Saved entries:
--------

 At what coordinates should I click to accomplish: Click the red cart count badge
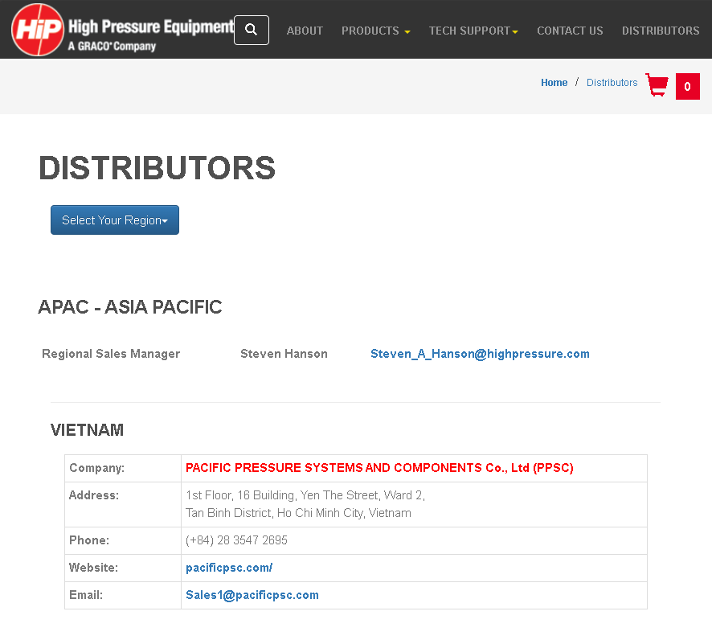687,87
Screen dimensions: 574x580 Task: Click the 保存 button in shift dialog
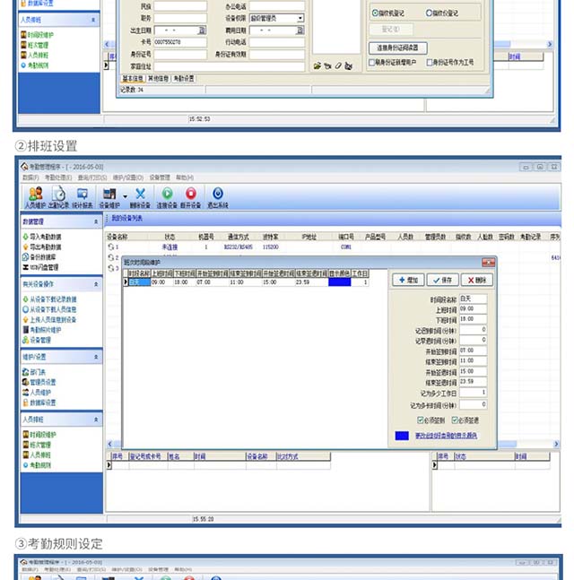pos(442,281)
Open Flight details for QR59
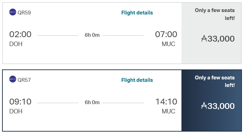 click(137, 13)
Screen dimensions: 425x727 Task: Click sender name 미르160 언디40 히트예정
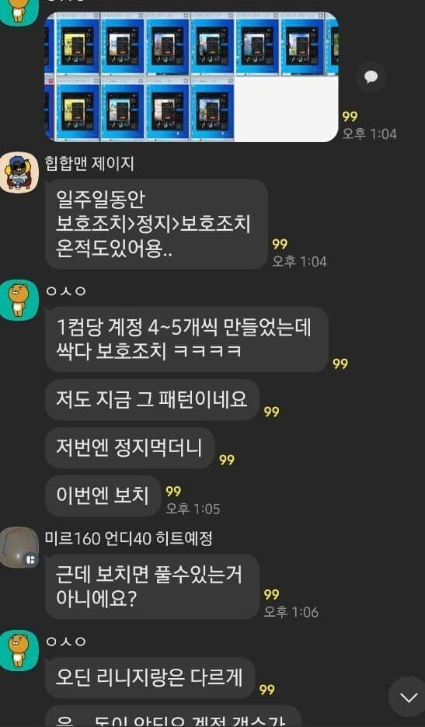click(129, 538)
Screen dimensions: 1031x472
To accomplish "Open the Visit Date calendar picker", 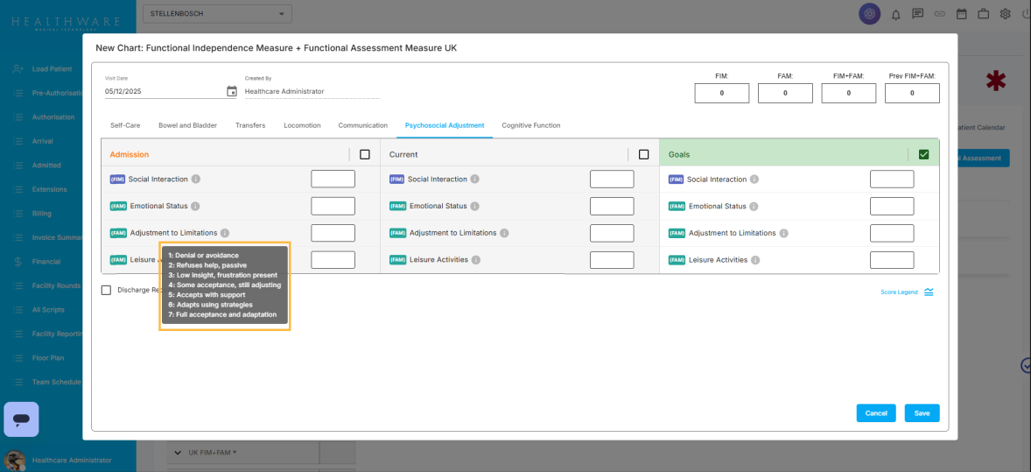I will (232, 91).
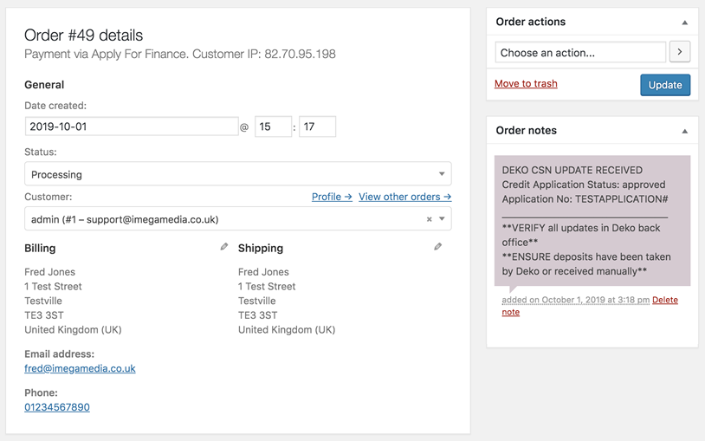705x441 pixels.
Task: Collapse the Order notes panel arrow
Action: (x=684, y=131)
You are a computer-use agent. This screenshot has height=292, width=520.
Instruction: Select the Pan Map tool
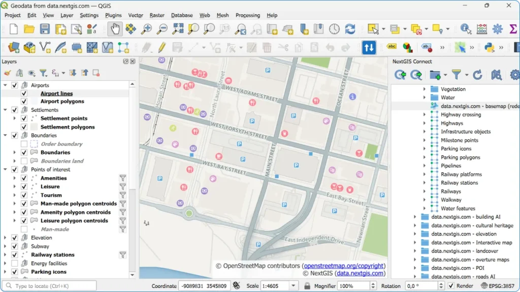click(115, 29)
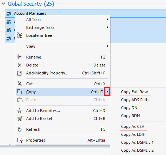This screenshot has width=166, height=155.
Task: Select the Account Managers row
Action: (85, 13)
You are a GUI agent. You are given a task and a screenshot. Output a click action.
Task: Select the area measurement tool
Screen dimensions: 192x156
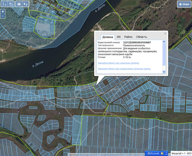[11, 4]
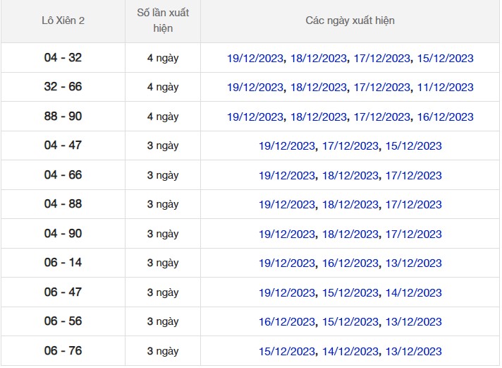Open 13/12/2023 in the 06 - 14 row
Screen dimensions: 502x368
pyautogui.click(x=413, y=263)
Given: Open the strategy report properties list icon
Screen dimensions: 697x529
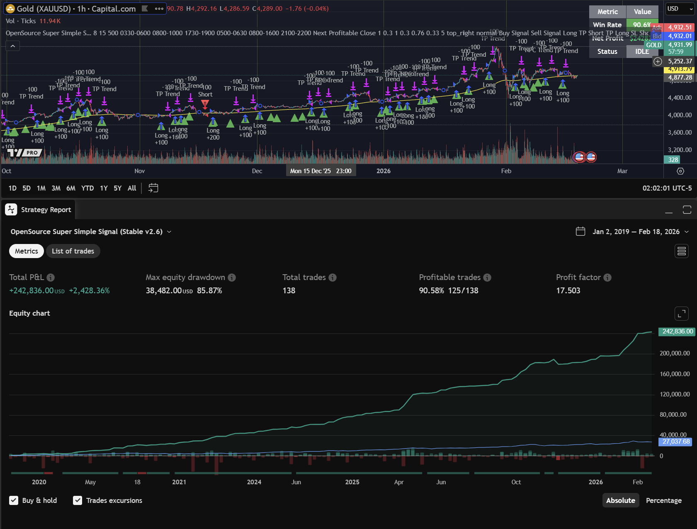Looking at the screenshot, I should [x=682, y=251].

--------

Required work. Line count for "agent": report how many lines in the data above include it, with no other words.

Answer below. 2